**Extrait du document**
+ + + + +
Il fait mieux que cela, il se met à monter les escaliers. Mon cœur n’en finit pas d’accélérer si bien que j’ai peur qu’il me lâche. La scène est presque héroïque, quand il remonte à contre-courant l’escalier pour venir me rejoindre, en bravant les sorciers sur son passage d’habiles coups d’épaule. Bientôt, il est en face de moi sur le même pallier. La soudaine proximité me mets mal à l’aise et si j’avais encore des moyens, je les aurais perdus une nouvelle fois.

Il m’appelle par mon prénom. Mais je ne vais pas le relever, je pense immédiatement, non, ce serait déplacé. Et puis, je suis certaine qu’il l’a fait exprès.

Bon, et bien maintenant, il faut que je lui répondes. Est-ce que je commence par m’excuser ? Est-ce que je lui dis que je suis désolée ? Est-ce qu’il vaut mieux commencer par lui expliquer pourquoi je n’ai pas réagi ? Je devrais m’excuser. Je ne suis pas sûre que je devrais lui dire que je suis désolée, même si c’est le cas, parce que je ne crois pas que j’aimerais la pitié si les rôles étaient inversés. La dernière est sûrement la meilleure des options. Alors c’est celle que je choisis.

« Il y a une explication. »
+ + + + +
**Lignes de données**
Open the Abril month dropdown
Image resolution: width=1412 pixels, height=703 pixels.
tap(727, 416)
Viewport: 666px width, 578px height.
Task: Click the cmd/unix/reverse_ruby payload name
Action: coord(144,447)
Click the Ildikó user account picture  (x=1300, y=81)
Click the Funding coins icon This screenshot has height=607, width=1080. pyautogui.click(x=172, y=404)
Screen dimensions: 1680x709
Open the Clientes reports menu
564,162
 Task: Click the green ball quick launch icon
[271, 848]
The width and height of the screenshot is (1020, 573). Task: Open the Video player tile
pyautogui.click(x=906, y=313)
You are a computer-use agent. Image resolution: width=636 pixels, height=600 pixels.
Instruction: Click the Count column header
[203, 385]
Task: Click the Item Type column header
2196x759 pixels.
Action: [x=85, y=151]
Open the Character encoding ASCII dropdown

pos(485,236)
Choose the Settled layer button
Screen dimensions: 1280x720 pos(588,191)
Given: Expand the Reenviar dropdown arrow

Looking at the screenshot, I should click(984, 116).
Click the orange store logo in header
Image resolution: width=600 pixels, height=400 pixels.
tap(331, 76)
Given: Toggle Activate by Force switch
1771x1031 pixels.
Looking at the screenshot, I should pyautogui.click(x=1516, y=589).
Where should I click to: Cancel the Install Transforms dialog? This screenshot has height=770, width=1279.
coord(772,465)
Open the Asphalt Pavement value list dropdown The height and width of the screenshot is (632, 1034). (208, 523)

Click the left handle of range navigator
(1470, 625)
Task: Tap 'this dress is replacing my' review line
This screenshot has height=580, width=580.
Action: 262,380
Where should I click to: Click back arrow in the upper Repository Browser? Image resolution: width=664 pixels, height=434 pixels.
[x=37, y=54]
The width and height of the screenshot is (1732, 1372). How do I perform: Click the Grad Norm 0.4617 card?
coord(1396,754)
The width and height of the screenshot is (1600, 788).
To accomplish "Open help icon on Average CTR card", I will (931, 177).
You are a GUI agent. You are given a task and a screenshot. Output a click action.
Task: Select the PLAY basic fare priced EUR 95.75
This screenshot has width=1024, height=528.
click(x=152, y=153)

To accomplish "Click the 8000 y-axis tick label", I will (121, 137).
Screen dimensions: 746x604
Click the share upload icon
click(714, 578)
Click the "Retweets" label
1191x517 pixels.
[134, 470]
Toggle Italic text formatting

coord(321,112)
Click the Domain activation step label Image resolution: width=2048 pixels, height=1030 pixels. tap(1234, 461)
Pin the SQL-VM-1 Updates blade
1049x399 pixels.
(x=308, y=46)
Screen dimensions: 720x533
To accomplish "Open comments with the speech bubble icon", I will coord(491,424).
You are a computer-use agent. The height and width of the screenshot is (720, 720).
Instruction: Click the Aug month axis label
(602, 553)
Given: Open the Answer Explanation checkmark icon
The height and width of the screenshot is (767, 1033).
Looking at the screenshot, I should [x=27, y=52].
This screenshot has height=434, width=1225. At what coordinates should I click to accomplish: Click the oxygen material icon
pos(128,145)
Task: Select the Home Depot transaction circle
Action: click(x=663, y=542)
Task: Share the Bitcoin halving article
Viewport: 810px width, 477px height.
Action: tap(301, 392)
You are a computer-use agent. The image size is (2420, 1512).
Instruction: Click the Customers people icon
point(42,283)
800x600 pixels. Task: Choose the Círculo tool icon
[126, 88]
+ + + + +
**Problème à résoudre**
D'après l'extrait du document, comment celui qui remonte l'escalier à contre-courant brave-t-il les sorciers sur son passage ?

**Solution rédigée**
Il les brave d'habiles coups d'épaule.